**Instructions for the task**
Exclude all images and print the entries below exactly.

**Material for this exercise**
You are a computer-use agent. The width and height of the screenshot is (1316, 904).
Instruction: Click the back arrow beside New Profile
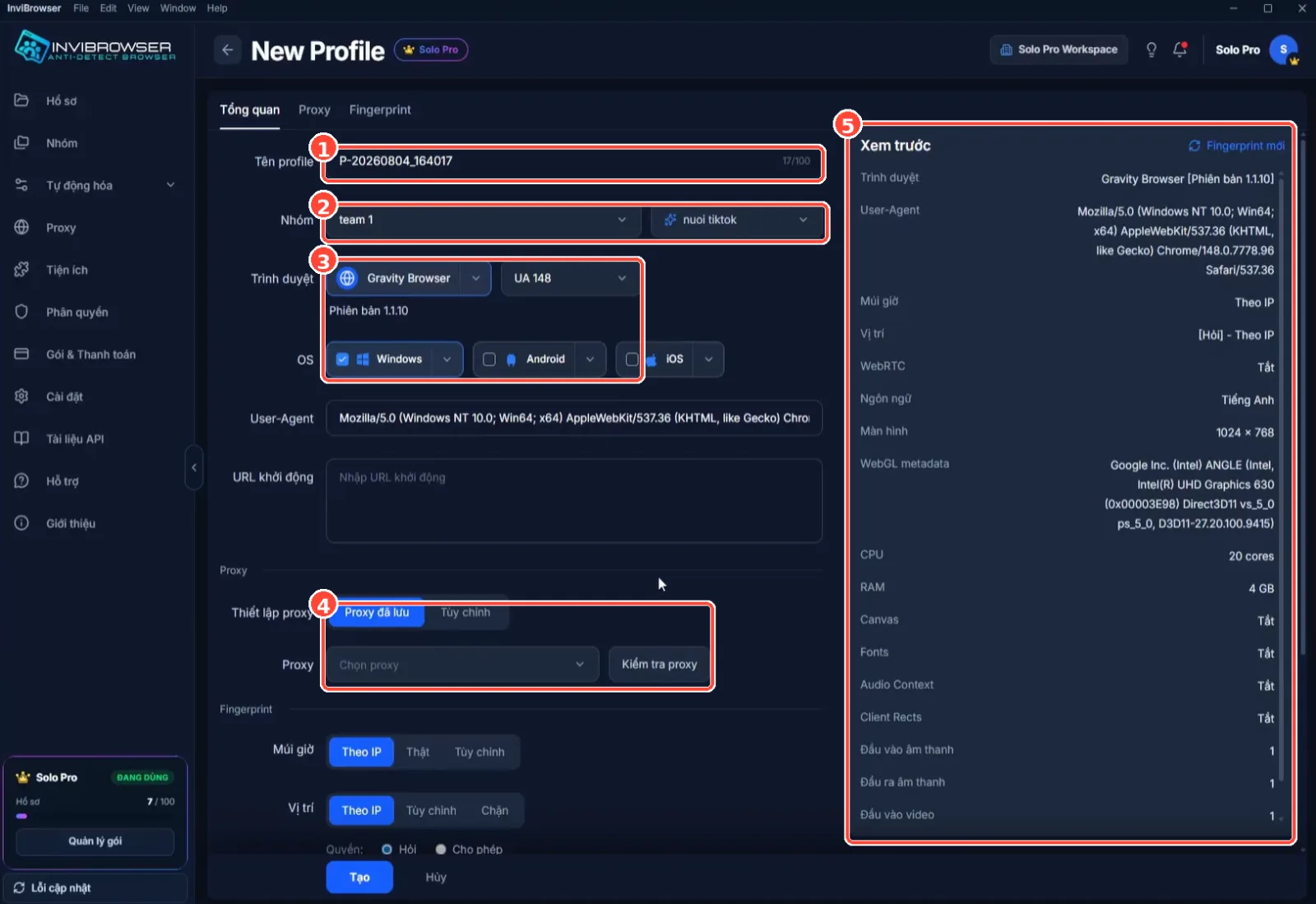coord(228,50)
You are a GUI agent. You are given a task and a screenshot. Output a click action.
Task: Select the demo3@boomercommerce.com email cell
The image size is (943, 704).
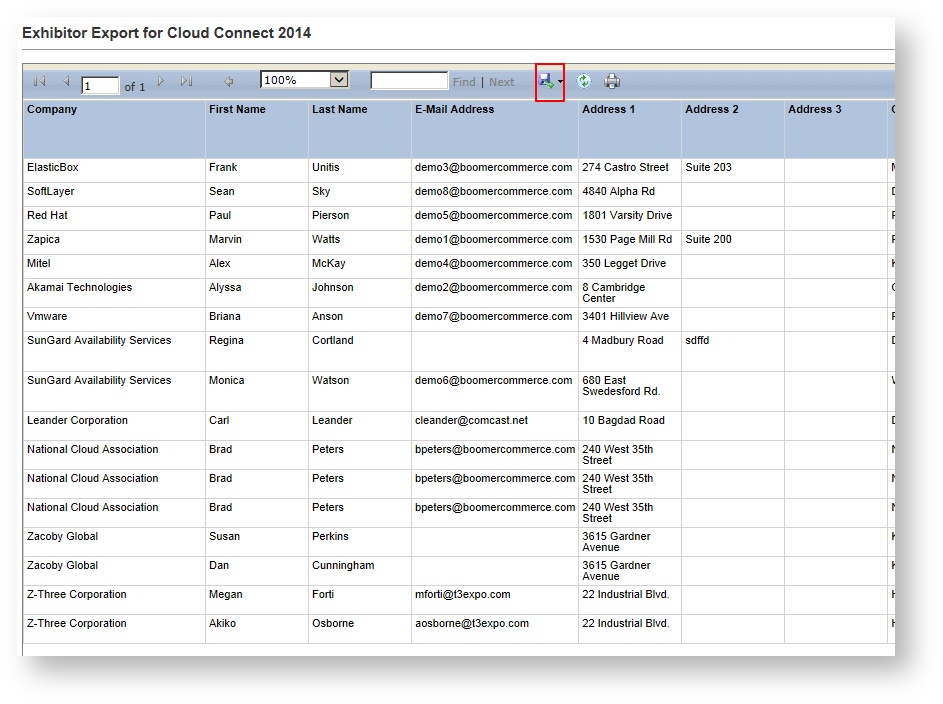pyautogui.click(x=489, y=167)
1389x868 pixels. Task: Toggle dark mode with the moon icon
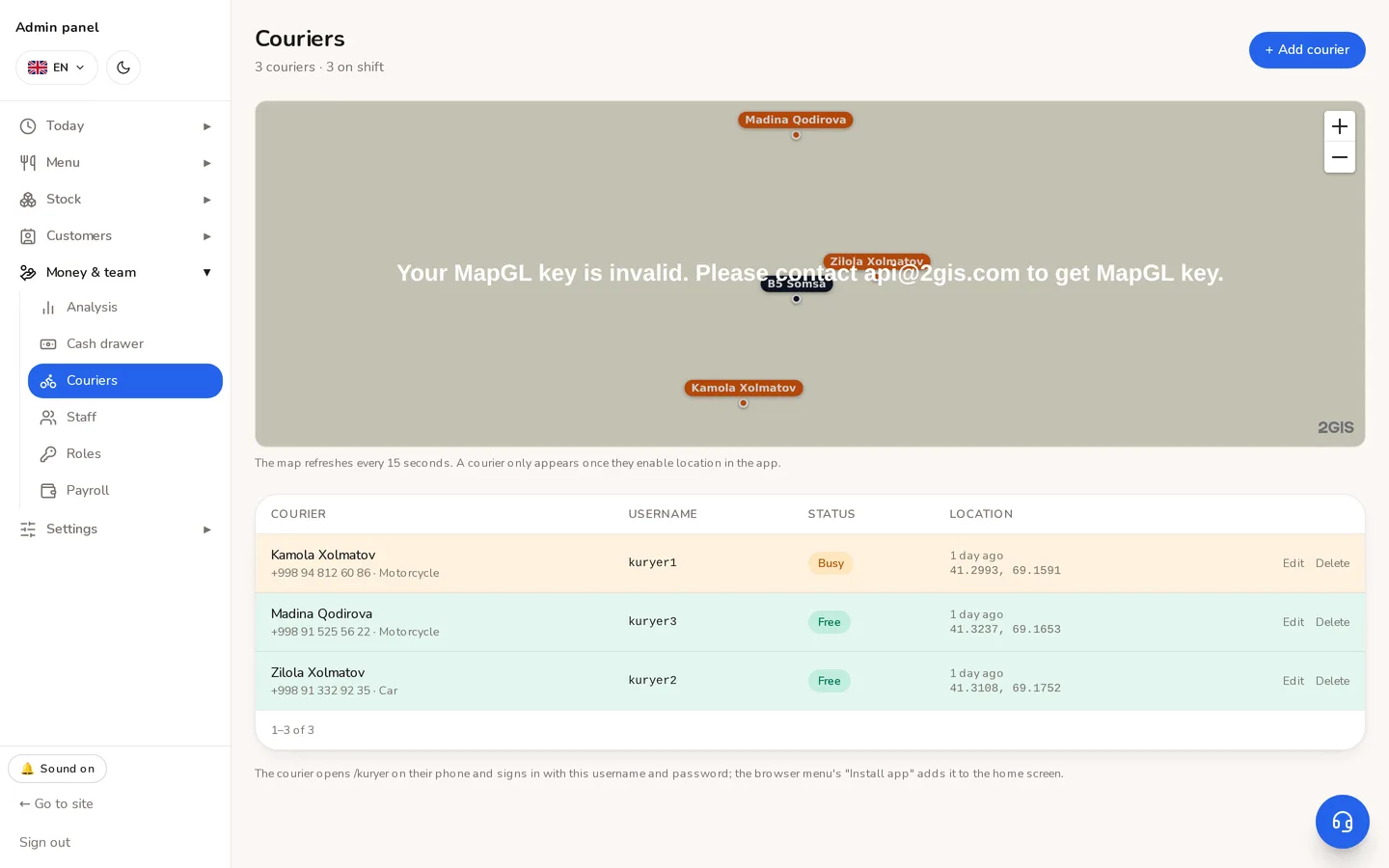(123, 68)
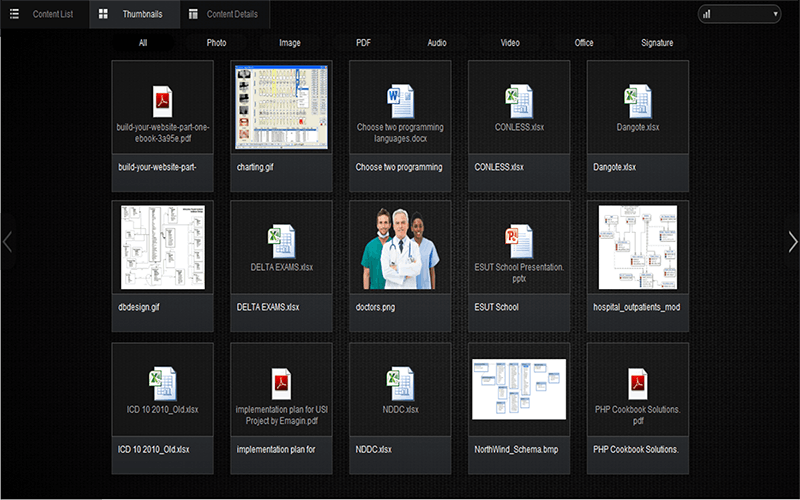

**Answer section**
You are a computer-use agent. The width and height of the screenshot is (1316, 904).
Instruction: Click the back arrow beside New Profile
coord(228,50)
You are a GUI agent. You are given a task and a screenshot. Output a click action.
Task: Select the demo3@boomercommerce.com email cell
The image size is (943, 704).
pyautogui.click(x=489, y=167)
1389x868 pixels. Task: Toggle dark mode with the moon icon
(123, 68)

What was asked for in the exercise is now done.